BOSTON – Three players.

Three different draft positions.

One goal: to make an impact as a rookie with the Boston Celtics.

Like most of what NBA rookies set out to do, accomplishing that feat will prove a lot easier said than done.

However, they do have history working in their favor at least.

Boston has had at least one rookie named to the NBA’s All-Rookie team each of the past two seasons with Marcus Smart and Kelly Olynyk being named to the league’s second team in 2015 and 2014, respectively.

The Celtics’ three rookie draft picks in June – Terry Rozier, R.J. Hunter and Jordan Mickey – are looking to give the team a three-peat this season.

That hasn’t happened since the 2004-2007 seasons when Al Jefferson (2005), Ryan Gomes (2006) and Rajon Rondo (2007) were all named to the NBA’s Second-team All-Rookie squad.

Boston hasn’t had a First team All-Rookie selection since Paul Pierce in 1999.

Since Pierce’s first-team selection, Boston has had six players named to the All-Rookie team but only two (Smart and Olynyk) were lottery (top-14) picks.

But this trio of Celtics rookies have both individually and collectively shown early signs of having the potential to make an immediate impact if given enough minutes to do so. They are an electric, eclectic and eager group of players out to prove their worth not only to their teammates but also to the rest of the league and the clubs that passed them by on draft night.

So who will be the standout performer among the three rookies?

Terry Rozier

While he may be the highest draft pick of the threesome (selected 16th overall), he has the toughest road to playing time. He plays the point guard position which features second-year pro Marcus Smart, the team’s leading scorer from a year ago in Isiah Thomas along with Evan Turner who has been at his best when allowed to play the point-forward position.

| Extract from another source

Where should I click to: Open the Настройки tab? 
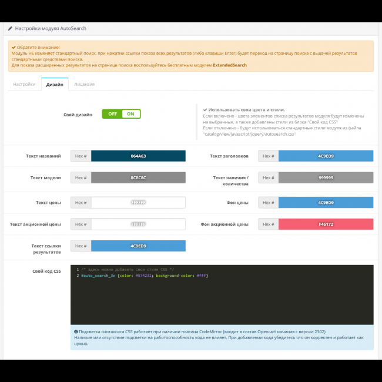pos(24,85)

Summer League taught us all that the talk about Rozier’s end-to-end speed is legit. And that he can be a streaky shooter at times? Yeah, that’s true as well.

But unlike most guys coming into the NBA with the reputation as a scoring point guard, Rozier has an instinctual knack defensively. That alone gives him a shot at seeing some limited court time as a rookie on a team that’s looking to improve upon a defense that struggled throughout most of last season.

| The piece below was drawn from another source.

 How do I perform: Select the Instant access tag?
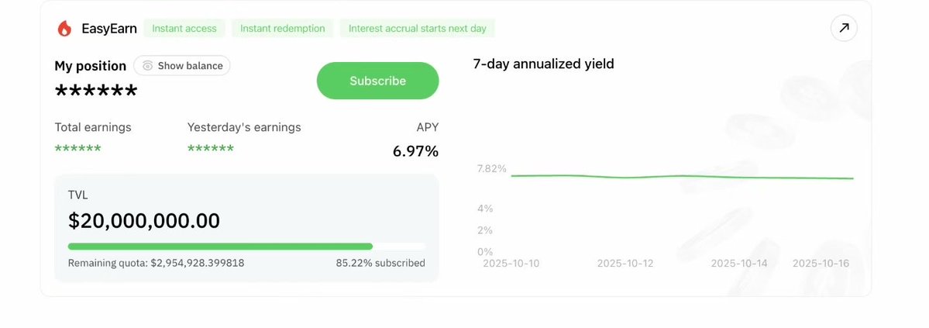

But chances are high that most of his time as a rookie will be spent shuffling back and forth between the Celtics and their Development League affiliate, the Maine Red Claws.

Jordan Mickey

The second-round pick (33rd overall) showed he had first-round talent with the Celtics’ summer league squads in Salt Lake City and Las Vegas this summer. The odds are stacked heavily against Mickey to see much action this season. But at some point, injuries or potentially inconsistent play by a player or two ahead of him will create an opportunity for him to play.

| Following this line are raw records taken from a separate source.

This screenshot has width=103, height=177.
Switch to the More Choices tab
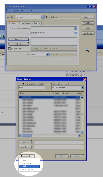click(24, 23)
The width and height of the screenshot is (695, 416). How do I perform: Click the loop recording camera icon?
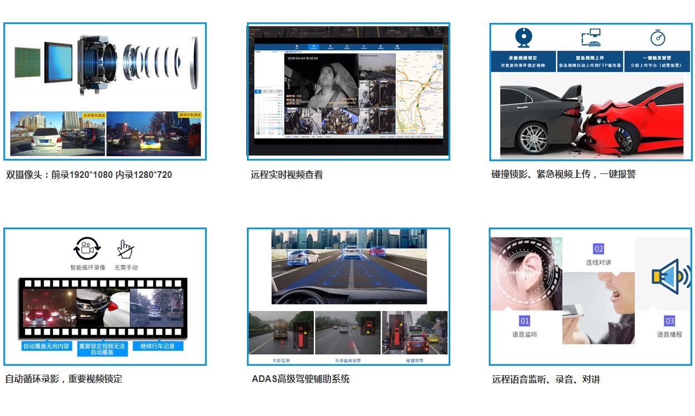(87, 249)
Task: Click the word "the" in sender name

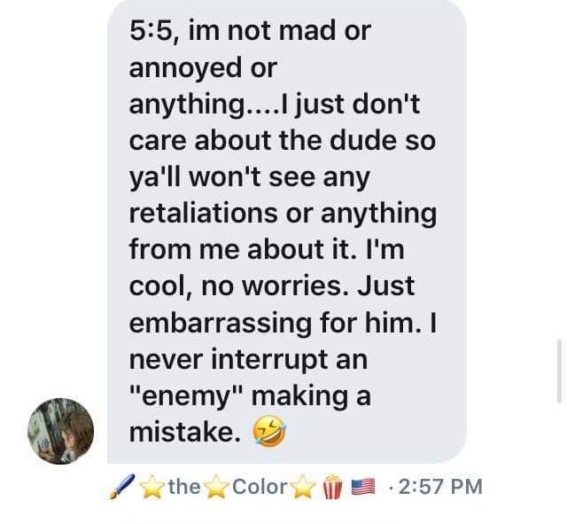Action: click(184, 487)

When you look at the players ahead of him coming into training camp – Amir Johnson, David Lee, Jared Sullinger, Kelly Olynyk and Tyler Zeller – all but Zeller have missed sizable chunks of games the past couple of seasons.

That will test the Celtics’ depth and for Mickey, provide an opportunity to play his way into a more meaningful role.

And when that happens, no one should be shocked if the 6-foot-8 big man takes off and establishes himself as a vital rotation player.

Although he’s just 6-8, Mickey has a relatively solid 235-pound frame which should help him not get pushed around too much around the rim. And with his shot-blocking instincts (he led the nation in blocked shots last year at LSU with 3.6 per game) aided by a 7-foot-3 wingspan, he has the potential to provide the kind of rim protection the Celtics have not had in years.

R.J. Hunter

One of the most exciting pure shooters in this rookie class, Hunter’s chances at playing will likely hinge on the inability of more seasoned players to produce.

The Celtics have a slew of guards ahead of Hunter on the depth chart. But what separates him from most of them – shooting stroke – is the best path for him to take in order to get minutes.

While he’s not anywhere close to being in the same class defensively as Marcus Smart or Avery Bradley, Hunter’s defense didn’t look nearly as dreadful as many anticipated this past summer.

Of course the level of competition he’ll face this season will be a significant upgrade over what he dealt with this summer. But the 6-foot-5 shooting guard taken with the 28th overall pick has a much firmer grasp on the defensive concepts required to play man-to-man despite having spent his college years at Georgia State in a zone-themed defense.

And if he can show himself to be an adequate defender and shoot with a relatively high level of confidence, Hunter could easily wind up being the biggest steal of the 2015 NBA draft.